### TO BE DONE
Reproduce the stretch of the material from the line containing "This screenshot has width=949, height=457." through the line containing "will [x=89, y=24].", both included, and output only those lines, unchanged.
======== DATASET ENTRIES ========
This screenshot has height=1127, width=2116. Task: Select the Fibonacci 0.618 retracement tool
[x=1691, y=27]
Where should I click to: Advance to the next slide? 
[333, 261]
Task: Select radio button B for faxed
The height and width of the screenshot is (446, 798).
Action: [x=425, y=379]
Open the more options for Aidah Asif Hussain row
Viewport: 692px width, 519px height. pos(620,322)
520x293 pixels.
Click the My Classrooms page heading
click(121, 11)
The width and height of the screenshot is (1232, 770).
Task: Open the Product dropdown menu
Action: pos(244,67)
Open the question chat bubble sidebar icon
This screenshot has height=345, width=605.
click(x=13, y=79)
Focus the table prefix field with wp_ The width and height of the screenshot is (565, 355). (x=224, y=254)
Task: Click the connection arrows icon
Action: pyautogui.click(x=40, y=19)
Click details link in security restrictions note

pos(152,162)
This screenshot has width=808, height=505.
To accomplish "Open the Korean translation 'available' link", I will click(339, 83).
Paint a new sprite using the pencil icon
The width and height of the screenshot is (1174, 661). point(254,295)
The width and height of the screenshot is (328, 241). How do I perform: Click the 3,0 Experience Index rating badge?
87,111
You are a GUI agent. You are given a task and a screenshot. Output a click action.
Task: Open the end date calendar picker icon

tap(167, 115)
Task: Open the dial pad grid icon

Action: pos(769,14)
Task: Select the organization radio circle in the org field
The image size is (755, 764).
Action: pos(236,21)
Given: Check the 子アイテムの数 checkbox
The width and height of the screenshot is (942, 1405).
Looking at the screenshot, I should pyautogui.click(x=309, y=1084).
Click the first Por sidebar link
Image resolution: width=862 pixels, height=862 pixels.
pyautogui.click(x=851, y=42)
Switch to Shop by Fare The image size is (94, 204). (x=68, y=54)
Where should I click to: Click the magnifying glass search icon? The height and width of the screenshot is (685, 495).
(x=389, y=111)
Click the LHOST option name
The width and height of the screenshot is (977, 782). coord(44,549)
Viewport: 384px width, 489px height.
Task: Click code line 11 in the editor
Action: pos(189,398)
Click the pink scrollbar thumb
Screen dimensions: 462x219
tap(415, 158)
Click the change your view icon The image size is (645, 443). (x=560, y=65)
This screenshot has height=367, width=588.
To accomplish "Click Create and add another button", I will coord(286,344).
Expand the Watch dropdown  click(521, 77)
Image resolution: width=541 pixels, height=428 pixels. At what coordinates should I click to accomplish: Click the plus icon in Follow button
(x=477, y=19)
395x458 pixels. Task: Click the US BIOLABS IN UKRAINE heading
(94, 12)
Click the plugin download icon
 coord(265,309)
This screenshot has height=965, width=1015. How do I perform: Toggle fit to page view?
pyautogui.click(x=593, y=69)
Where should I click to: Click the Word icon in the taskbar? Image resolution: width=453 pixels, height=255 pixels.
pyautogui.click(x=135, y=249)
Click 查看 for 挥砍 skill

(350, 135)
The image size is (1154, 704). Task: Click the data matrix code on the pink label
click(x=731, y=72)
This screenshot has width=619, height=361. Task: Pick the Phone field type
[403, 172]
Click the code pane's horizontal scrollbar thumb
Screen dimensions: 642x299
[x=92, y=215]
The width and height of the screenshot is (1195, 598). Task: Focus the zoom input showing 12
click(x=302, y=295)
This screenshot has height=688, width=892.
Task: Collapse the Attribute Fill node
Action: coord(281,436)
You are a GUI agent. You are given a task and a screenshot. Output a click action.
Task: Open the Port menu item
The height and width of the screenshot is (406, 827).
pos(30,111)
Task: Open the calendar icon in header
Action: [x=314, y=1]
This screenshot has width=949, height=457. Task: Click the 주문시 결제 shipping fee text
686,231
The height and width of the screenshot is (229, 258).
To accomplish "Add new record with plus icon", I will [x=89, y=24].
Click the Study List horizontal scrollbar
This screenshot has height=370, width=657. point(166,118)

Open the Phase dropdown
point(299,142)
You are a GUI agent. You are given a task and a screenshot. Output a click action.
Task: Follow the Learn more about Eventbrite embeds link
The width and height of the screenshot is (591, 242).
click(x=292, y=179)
========
### THE ANSWER
This screenshot has width=949, height=457. Task: Click the 주문시 결제 shipping fee text
686,231
The height and width of the screenshot is (229, 258).
To accomplish "Add new record with plus icon", I will [x=89, y=24].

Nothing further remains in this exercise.